“That didn’t work for me,” explains Michelmore. “I’d have liked another 15 years on the lease – I would have taken that deal. But five years isn’t long enough for me to pay off the money and make the investments I need to do on the building.”
He decided to go to arbitration, “which is meant to split the debt fairly between the two parties, according to their means. Obviously, it didn’t go that way.” Following a decision he calls “utter nonsense”, Michelmore was left with a £99,000 bill – the full rent for the entire Covid period.
The Harrison’s community rallied round, donating over £12,000 to take the case to the High Court. Sadly, in October, they lost that appeal. Michelmore has until September 2024 to pay the whole £99k. An impossible sum, he says, given the total annual profit for the bar is about a third of that. And, as a sole trader it wouldn’t just be the business that’s over – he would personally be bankrupted too.
“Pretty much every day it’s stressful, exhausting,” says Michelmore. “I split with my partner – I don’t think that’s entirely down to it, but it certainly didn’t help. It’s emotional. It’s nearly taken me down.”
But he’s still fighting – for his dream, for his team, for the community and for the music. “I mean, I’ve got about £250,000 invested in the business. I don’t really want to walk away from that. I’ve got staff that have been with me a long time: the longest for 18 years, five of them over a decade. We’re family, I owe it to them to do what I can to keep it going.”
Then there are the thousands of customers who love the place. “We’ve got relationships with all those people. And there’s the music. It’s a lot to give up, just for a stupid bit of money, won in an unfair court thing. So, I just keep finding new waves of energy. Each time we get kicked, I’ve got a few days angry, then a few days depressed, and then that fighting spirit starts coming in again.”

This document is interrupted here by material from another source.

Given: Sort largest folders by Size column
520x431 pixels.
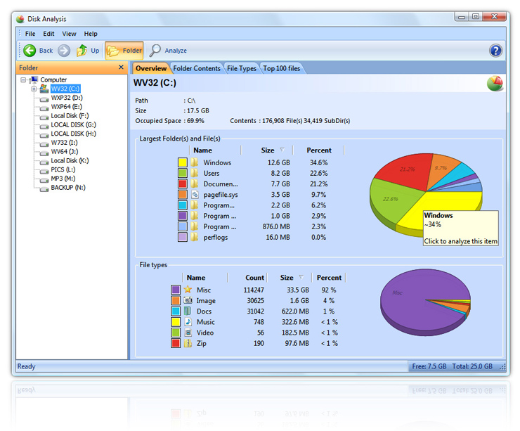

Michelmore is in the process of mapping a way out of the debt. He’s hoping for some backing from the Arts Council, and has plans to potentially offer a membership scheme to the many people who “got really romantic about the place” as a result of the threat it faced. It’s been a nightmare few years, but it’s important to hold on because once you lose a grassroots music venue, that’s it – for good. He doesn’t want to join the more than 120 venues who’ve already closed in the last 12 months.
“The problem is that it’s not commercially viable to set up a venue like this, a business like this. No corporation would ever do it. It takes an awful long time to build and grow,” he says. “Starbucks is never going to build a folk venue, you know? So that’s the sad thing – when these venues go, they really are gone forever. And that’s a real waste. It adds a lot of richness to the to the culture in the community, that you won’t get from a chain pub ever.”
The Wellington Pub Company declined to comment.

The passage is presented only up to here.